Melody. Vocal harmonies. Keyboards. Brendan O’Brien. These are things I am not really interested in, especially in relations to a Mastodon record. And yet, all of these elements are here and I’ve managed to survive. A co-worker had an advance copy of this record and I listened to it once and wasn’t thrilled by it. I only played it once because Mastodon is one of the few bands that I’ll give the benefit of the doubt to. I wanted to wait for the final product before dismissing it.

I’m happy to report that my initial instinct was wrong. This thing has really grown on me and I like it more and more each time I give it a spin.

Crack The Skye is Mastodon’s 4th full length record and their most adventurous to date. Some of their older fans may be turned off by the overt prog and classic rock tendencies here but I think they’ve done a better job assimilating those influences than on Blood Mountain. If you’re gonna go prog, you gotta go the whole hog. That’s not to say that Mastodon have turned into Magma and forsaken their Voivod roots. Just look at the way that band evolved from War and Pain to Dimension Hatross.

If you’re familiar with Mastodon the opening track “Oblivion” will throw you for a loop. When the song kicks in the riff is kinda like Leviathan’s “I Am Ahab” and then an unfamiliar voice starts singing. At first I thought it was a guest vocalist but it turns out to be drummer Brann Dailor. This was not what I was expecting at all but it works. Guitarist Brent Hinds comes in after a verse with his familiar vocal style to tie the whole thing together. There are some trippy parts that remind me of Pink Floyd’s Animals record.

“Divinations” starts off with a heavy Thin Lizzy riff with a very melodic chorus. At times the backing vocals are a little too produced for my tastes but it’s still a good song. If you took them away it would sound like something off of Blood Mountain. “Quintessence” slows the pace a little bit before getting faster and heavier. There’s another melodic chorus that reminds me Torche but produced by Alan Parsons.

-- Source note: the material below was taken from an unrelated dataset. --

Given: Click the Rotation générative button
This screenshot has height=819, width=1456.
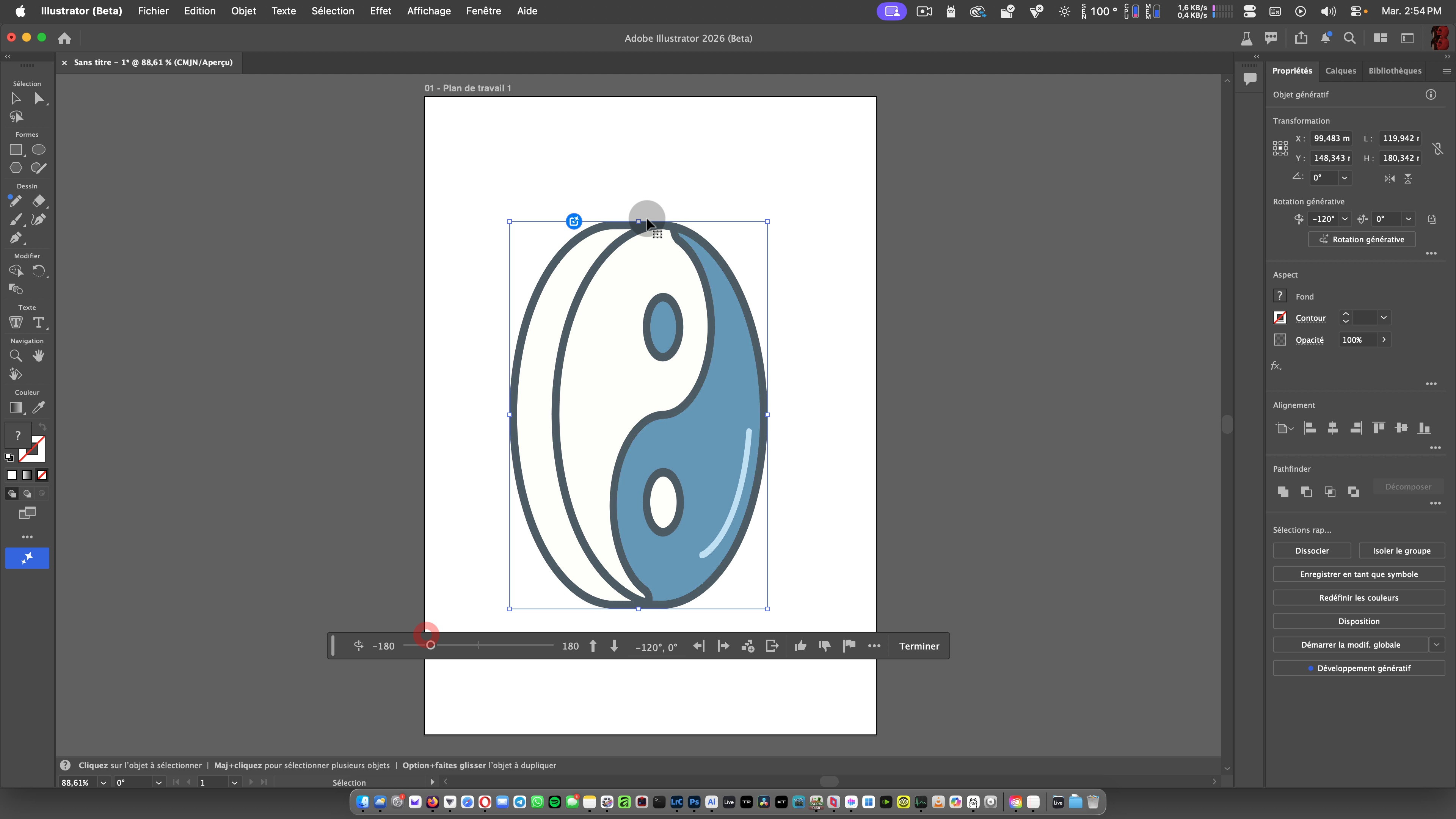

“The Czar” starts off with an organ part that sounds a lot like the Butthole Surfers song “Strangers Die Every Day” (from Rembrandt Pussyhorse). As you’d expect from a 10 minute song divided into 4 parts, this one is a real trip. Some of the heaviest riffing can be found on this one and the vocals are less restrained on this one. I really have no idea what the lyrics mean on this one or the entire record. I know there’s a convoluted concept in here somewhere but I’m too busy trying to keep up with all the musical layers and changes to delve too deep into the words. A lyric sheet is included for those brave enough.

I got really excited at the start of “Ghost of Karelia” because it reminded me of the intro to Anvil’s “Metal on Metal” but Anvil was never like this. It’s a real swirly song that must have been inspired by Brent’s head injury as a result of an altercation following the MTV video music awards in September 2007. He said he suffered from vertigo and euphoria for about 8 months. Just listening to it will make you dizzy.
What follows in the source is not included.